Because healthy trees begin with fibrous, well-developed root systems, we produce most of our VigorLiner® trees in specially designed air-pruning containers. They feature evenly spaced, vertical slots that eliminate circling roots and produce more fibrous root systems. Improved air circulation and drainage reduce incidence of root disease. Air-pruned, branched, white root tips are visible evidence of the healthy root systems of VigorLiner® trees.

Because the containers drain more quickly than conventional solid wall containers, we’ve adjusted our soil mix to retain more water. This will help you maintain your customary watering schedules. Tough, reusable and more earth-friendly than conventional containers, air-pruning pots are made of 80% recycled material and use less plastic in the manufacturing process. Thanks to the increased vigor of trees grown in them, we achieve a more consistent grade-out and yield of superior plants.

Root Bags
Field-grown trees in root bags have better survival rates and more vigorous first season growth than bare root plants of the same varieties. Root bags prevent root circling while encouraging root growth. Inside the bag, roots penetrate the fabric but are constricted, causing a proliferation of roots with high carbohydrate reserves.

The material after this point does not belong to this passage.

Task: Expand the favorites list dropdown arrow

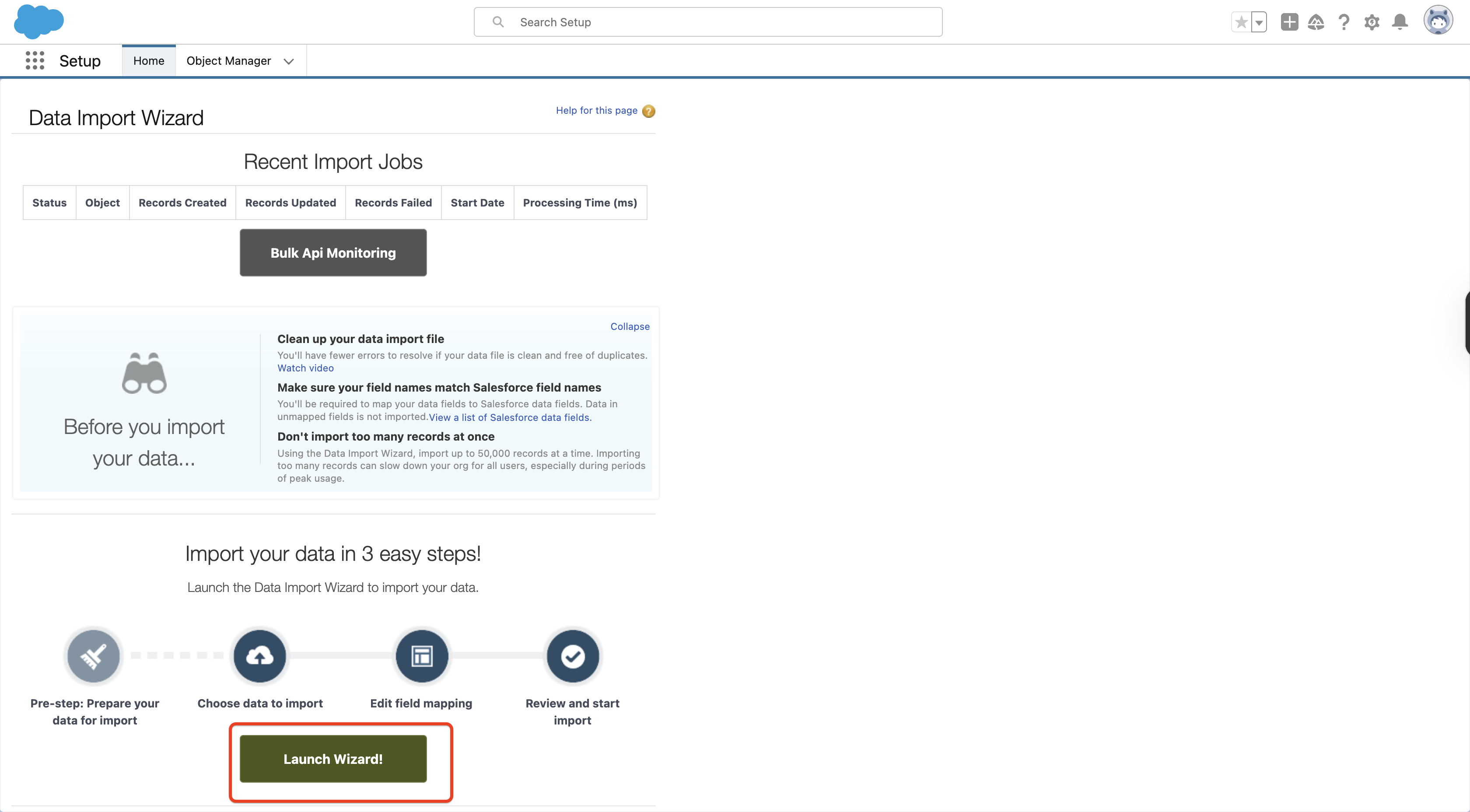Action: click(x=1259, y=22)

We are proud to feature Root Pouch® fabric containers in our nursery production. Durable and made from both natural and recycled materials, we consider them to be the best product of its type on the market.

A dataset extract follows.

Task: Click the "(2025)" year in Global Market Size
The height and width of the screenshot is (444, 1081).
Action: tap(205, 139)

Small ball sizes make them easier to handle and lighter to ship than B&B products. Although the cost is higher than that of a bare root tree of the same grade, the advantages of speedier growth and quicker establishment after transplanting make them a good value.. Bags are easily removed at planting time by making two vertical cuts in the bag and peeling it away from the root system by hand or with a pair of pliers.

Trees worthy of our UtiliTrees™ designation are those best suited for planting in the restricted zone between street and sidewalk and beneath utility lines. All mature at heights that are unlikely to tangle with overhead lines.

Pedestrian-friendly branching is compact or vase-shaped to allow for pruning without destroying the shape of the tree. Disease and pest resistant, these cultivars are tolerant of varied soils, climates and urban growing conditions, and require minimal maintenance.

Tree specifiers including utility company arborists, urban foresters and landscape architects are being made aware of our UtiliTrees™ selections. They are invited to use our Tree Locator service (See Services) to find these trees in their region, grown to landscape size by our customers.